Oltre alla Cina, a protestare per la decisione di Bruxelles sono la Germania e l’industria automobilistica Stellantis. La prima, seguita da Ungheria e Svezia, per ragioni di restringimento del proprio mercato dell’export verso il Paese asiatico, la seconda perché ha di recente chiuso un accordo con il partner cinese Leapmotor che da settembre porterà le sue auto in Europa, quindi anche in Italia, con una rete di 200 venditori .
Per l’economista Vincenzo Comito, già docente alla Luiss e all’Università Carlo Bo di Urbino, il motivo principale della decisione di Bruxelles risiede nel fatto che “l’Europa, in buona sostanza, è semplicemente un dipartimento del governo degli Stati Uniti. Quindi quello che dicono gli americani gli europei fanno, come sostengono anche autorevoli esperti di geopolitica. Sul piano industriale assistiamo a un paradosso grottesco che vede i produttori tedeschi, Stellantis, ma anche Volvo e Renault, essere contrari e mostrare di non avere bisogno della salvaguardia addotta come motivo dalla Commissione europea”.
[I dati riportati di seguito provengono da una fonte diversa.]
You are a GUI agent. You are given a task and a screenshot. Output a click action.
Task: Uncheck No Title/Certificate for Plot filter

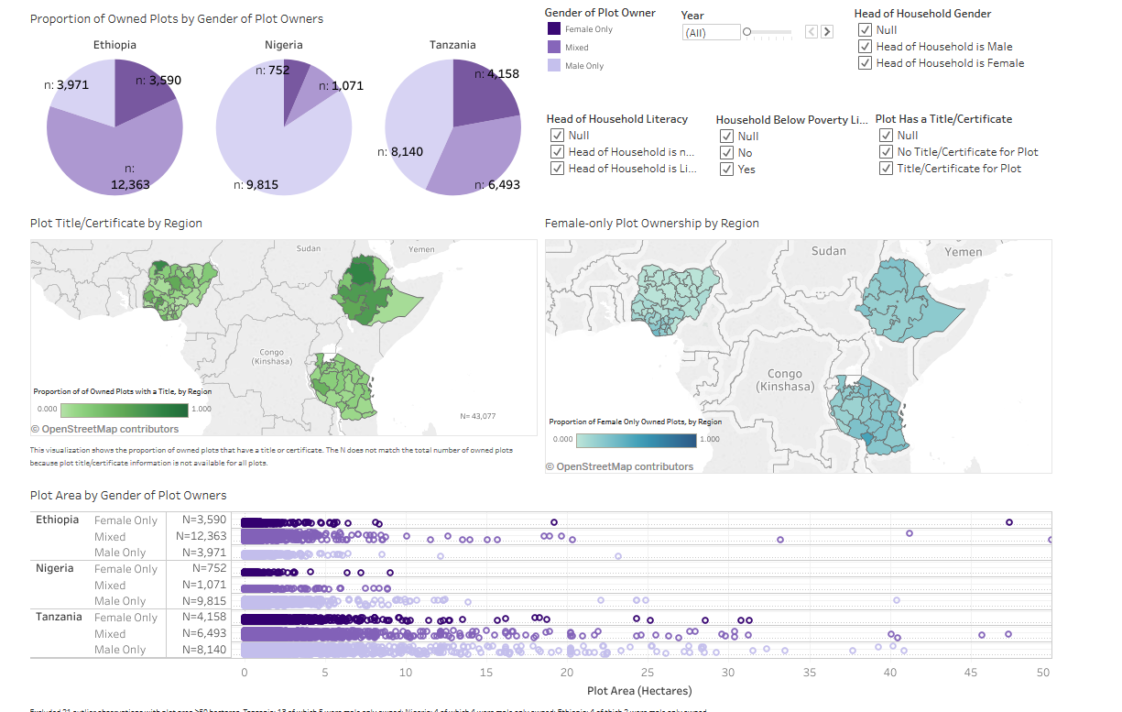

La deriva del Vecchio Continente
Da un punto di vista molto più generale, secondo Comito, questa è una delle dimostrazioni che “l'Europa è alla deriva”, perché Stati uniti e Cina “sono in grado di reggere questa spinta enorme delle nuove tecnologie, e quindi le economie di domani, mentre il vecchio continente sta perdendo i suoi settori tradizionali e non è in grado di inserirsi in quelli nuovi. La Commissione Europea scherza col fuoco: l'auto è stata ed è ancora in parte il motore principale dell'Industria europea, basti pensare che in Germania impiega circa 15 milioni di persone tra diretti e indiretti e, se si mette in crisi questo settore, si mette ancora di più in crisi un'Europa che peraltro lo è già”.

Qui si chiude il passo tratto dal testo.